Stop after the line holding "Task: Hide the Calque 1 layer". Repeat exactly every line before it in the records below, that line too, and leave out the pictures.

## Given entries:
##############################

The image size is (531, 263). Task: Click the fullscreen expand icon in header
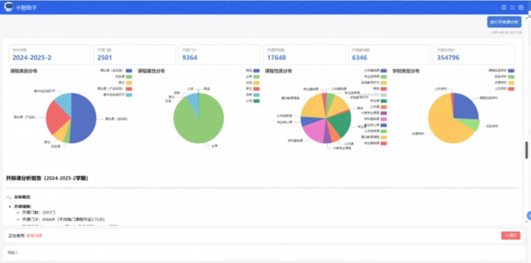[512, 7]
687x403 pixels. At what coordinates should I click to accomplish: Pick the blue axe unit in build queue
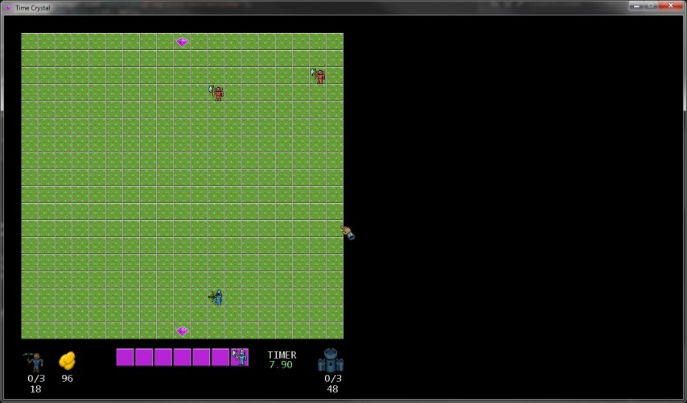coord(240,357)
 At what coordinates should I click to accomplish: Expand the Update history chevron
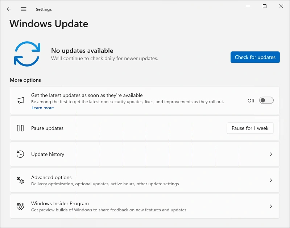[x=271, y=154]
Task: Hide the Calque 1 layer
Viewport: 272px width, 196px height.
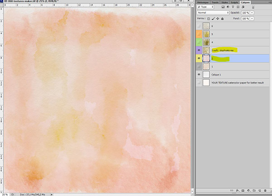Action: (x=199, y=74)
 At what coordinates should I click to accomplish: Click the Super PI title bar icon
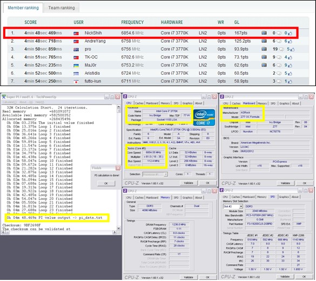pyautogui.click(x=4, y=97)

##############################

## Output of the exercise:
The image size is (531, 263). Task: Click the fullscreen expand icon in header
[512, 7]
687x403 pixels. At what coordinates should I click to accomplish: Pick the blue axe unit in build queue
coord(240,357)
 At what coordinates should I click to accomplish: Expand the Update history chevron
[x=271, y=154]
Task: Hide the Calque 1 layer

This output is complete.